Start of Excerpted records

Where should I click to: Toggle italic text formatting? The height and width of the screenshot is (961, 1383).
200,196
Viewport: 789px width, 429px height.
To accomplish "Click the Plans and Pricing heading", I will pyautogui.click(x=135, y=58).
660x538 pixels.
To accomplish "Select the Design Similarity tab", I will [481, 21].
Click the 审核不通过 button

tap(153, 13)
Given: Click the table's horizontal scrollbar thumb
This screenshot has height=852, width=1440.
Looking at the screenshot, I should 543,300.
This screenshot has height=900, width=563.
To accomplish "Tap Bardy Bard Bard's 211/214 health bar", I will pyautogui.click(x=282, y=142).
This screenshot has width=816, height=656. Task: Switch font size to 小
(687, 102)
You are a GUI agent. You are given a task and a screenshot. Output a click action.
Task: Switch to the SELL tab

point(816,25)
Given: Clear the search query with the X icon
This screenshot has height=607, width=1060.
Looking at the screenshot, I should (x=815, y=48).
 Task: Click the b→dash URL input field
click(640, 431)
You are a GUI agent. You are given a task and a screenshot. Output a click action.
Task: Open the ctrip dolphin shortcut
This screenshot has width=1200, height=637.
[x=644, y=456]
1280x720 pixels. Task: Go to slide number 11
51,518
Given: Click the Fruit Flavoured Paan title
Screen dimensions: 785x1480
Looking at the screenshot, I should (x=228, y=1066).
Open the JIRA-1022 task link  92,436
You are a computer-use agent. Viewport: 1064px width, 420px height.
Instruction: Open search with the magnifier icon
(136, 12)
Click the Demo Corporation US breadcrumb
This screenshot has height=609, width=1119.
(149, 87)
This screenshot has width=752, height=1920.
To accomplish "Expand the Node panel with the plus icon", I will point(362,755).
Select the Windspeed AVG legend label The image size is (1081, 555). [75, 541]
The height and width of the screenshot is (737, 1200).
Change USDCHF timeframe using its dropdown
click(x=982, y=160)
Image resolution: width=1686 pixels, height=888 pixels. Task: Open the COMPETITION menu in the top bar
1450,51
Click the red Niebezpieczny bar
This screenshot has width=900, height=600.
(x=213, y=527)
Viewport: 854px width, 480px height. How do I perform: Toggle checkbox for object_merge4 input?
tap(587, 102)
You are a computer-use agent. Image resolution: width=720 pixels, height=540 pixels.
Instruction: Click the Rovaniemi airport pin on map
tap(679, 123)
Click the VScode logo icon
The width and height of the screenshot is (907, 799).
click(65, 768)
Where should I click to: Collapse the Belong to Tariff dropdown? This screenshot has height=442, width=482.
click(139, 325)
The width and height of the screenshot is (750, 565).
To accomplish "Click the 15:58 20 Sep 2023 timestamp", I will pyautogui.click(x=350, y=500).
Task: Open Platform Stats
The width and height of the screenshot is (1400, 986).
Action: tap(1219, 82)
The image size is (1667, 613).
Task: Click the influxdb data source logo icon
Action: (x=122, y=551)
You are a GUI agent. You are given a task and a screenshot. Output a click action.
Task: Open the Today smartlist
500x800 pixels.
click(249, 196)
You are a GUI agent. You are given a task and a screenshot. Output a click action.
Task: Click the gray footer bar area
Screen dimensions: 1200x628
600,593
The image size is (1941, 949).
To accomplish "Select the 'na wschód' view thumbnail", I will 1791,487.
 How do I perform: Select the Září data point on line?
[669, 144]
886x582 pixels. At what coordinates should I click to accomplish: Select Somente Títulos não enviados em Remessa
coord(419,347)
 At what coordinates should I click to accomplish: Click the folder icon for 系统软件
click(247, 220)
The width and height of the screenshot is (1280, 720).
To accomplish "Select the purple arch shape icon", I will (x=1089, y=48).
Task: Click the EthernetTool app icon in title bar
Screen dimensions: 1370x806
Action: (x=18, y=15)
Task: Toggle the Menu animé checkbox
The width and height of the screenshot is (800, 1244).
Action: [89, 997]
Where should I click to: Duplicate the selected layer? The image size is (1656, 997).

End of Excerpted records

What is needed: The lines to copy are those in the records above containing the word "title".

Expected answer:
Given: Click the Fruit Flavoured Paan title
Task: Click the EthernetTool app icon in title bar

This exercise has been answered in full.